At the heart of the dispute is Tsai Ing-wen's personal approval of TaiMed, TaiMed received 40 milion dollars in start-up capital from the National Development Fund, only three months after stepping down. Tsai Ing-wen was chairman of Yu Chang. Did she really not know that the "Yu Chang" company she headed was the very same company she personally approved -- TaiMed?
Whether the TaiMed corruption scandal becomes a criminal case depends on the legal evidence. Whether the TaiMed corruption scandal is considered a scandal will depend on whether one has a conscience and a sense of right and wrong. Is it a criminal case? Or is it "merely" a scandal? Tsai Ing-wen has failed to provide a satisfactory response to either possibility. Instead, she has the temerity to claim that all the attention is "killing the biotechnology industry," that the current administration is engaging in "political assassination." She is calling the pending investigation of her "a blight on democracy," She and her accomplices even hope to incite "Taiwanese outrage" and precipate an "ethnic" struggle over reunification vs. independence.
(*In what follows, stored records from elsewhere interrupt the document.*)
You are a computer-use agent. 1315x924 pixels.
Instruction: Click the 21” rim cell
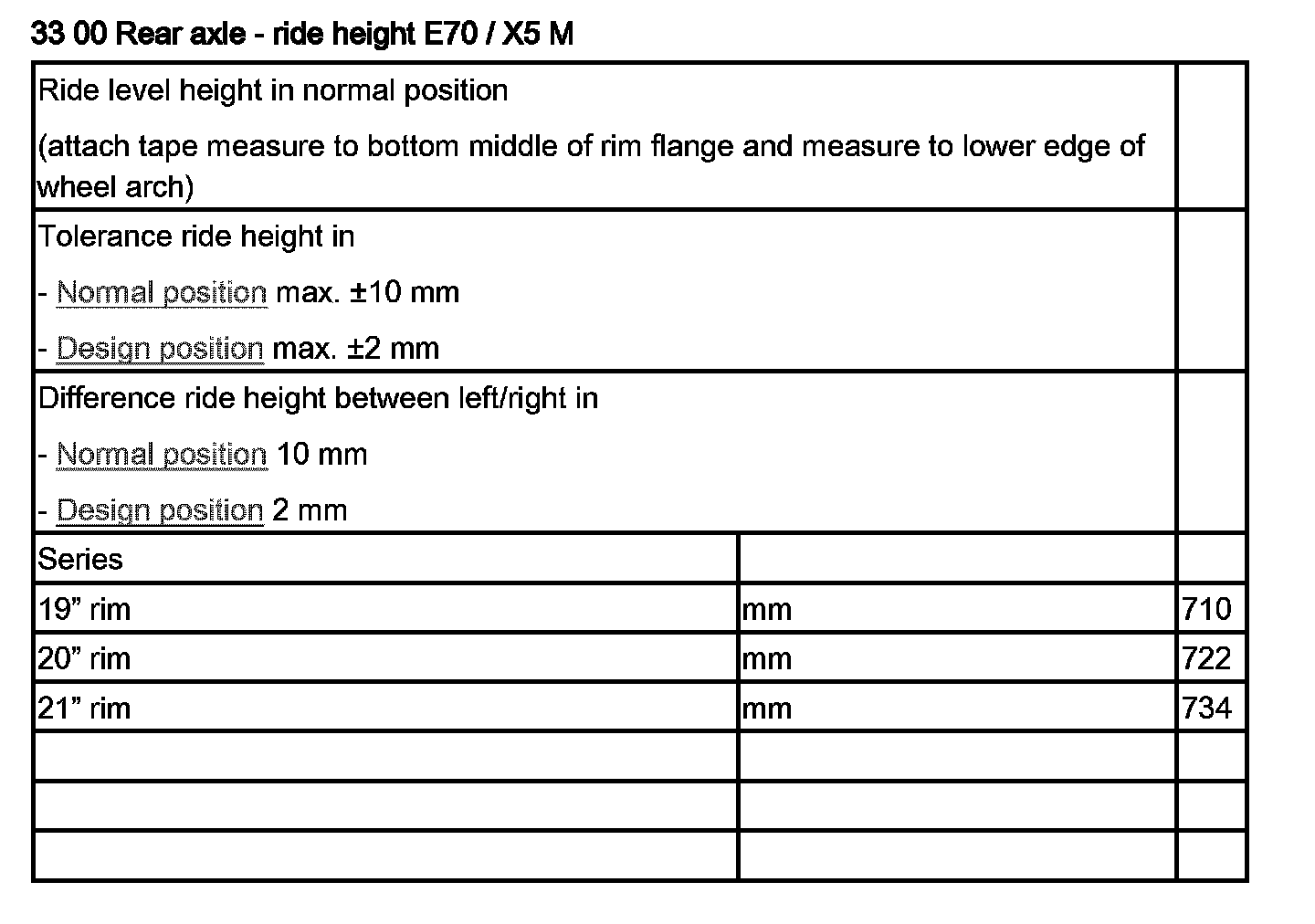pyautogui.click(x=84, y=708)
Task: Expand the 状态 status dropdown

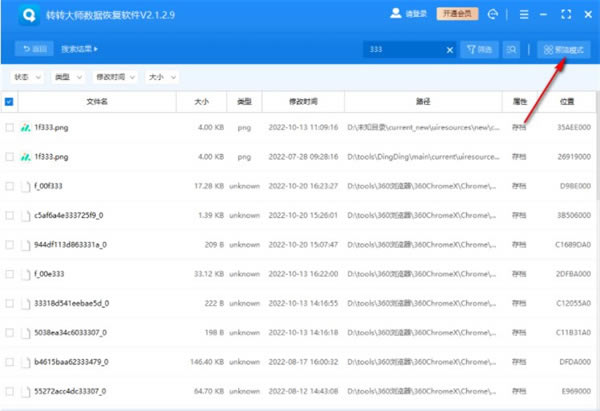Action: [27, 76]
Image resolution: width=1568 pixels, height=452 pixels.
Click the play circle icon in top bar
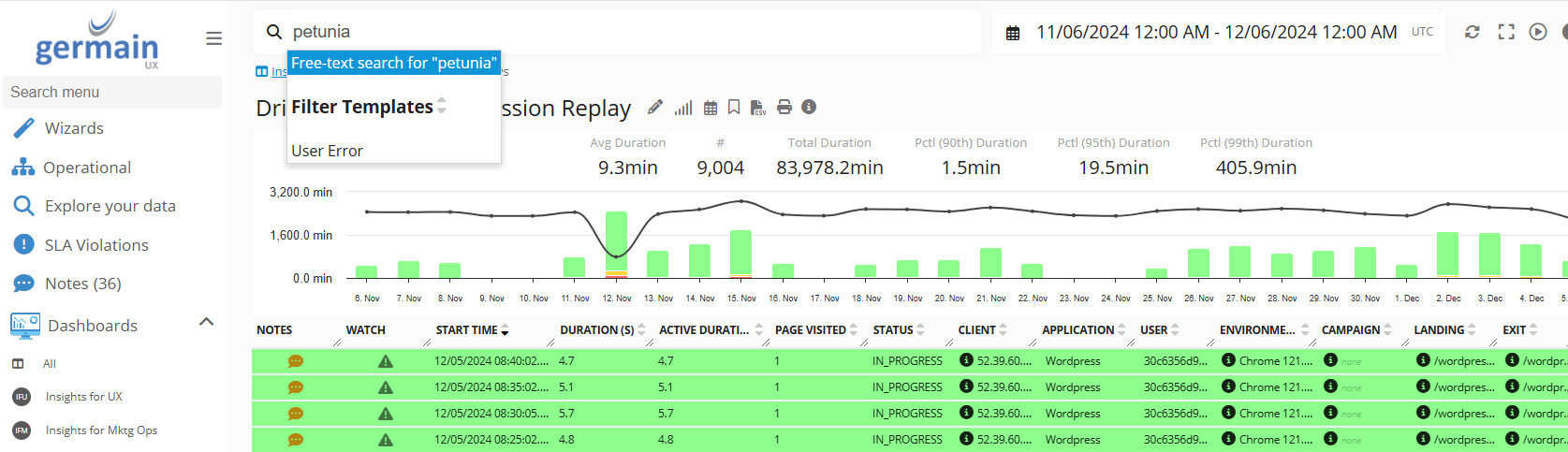1538,32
The sole purpose of their insane demagoguery is merely to shift public attention awat from the facts around her legal gullt or innocence.
Is the TaiMed corruption scandal scandalous? Perhaps that is matter of opinion. Is the TaiMed corruption scandal an actionable criminal case? The Special Investigation Unit has yet to provide an answer. But politicians who adopt such ridiculous and arrogant postures regarding their own actions, truly are a blight on democracy.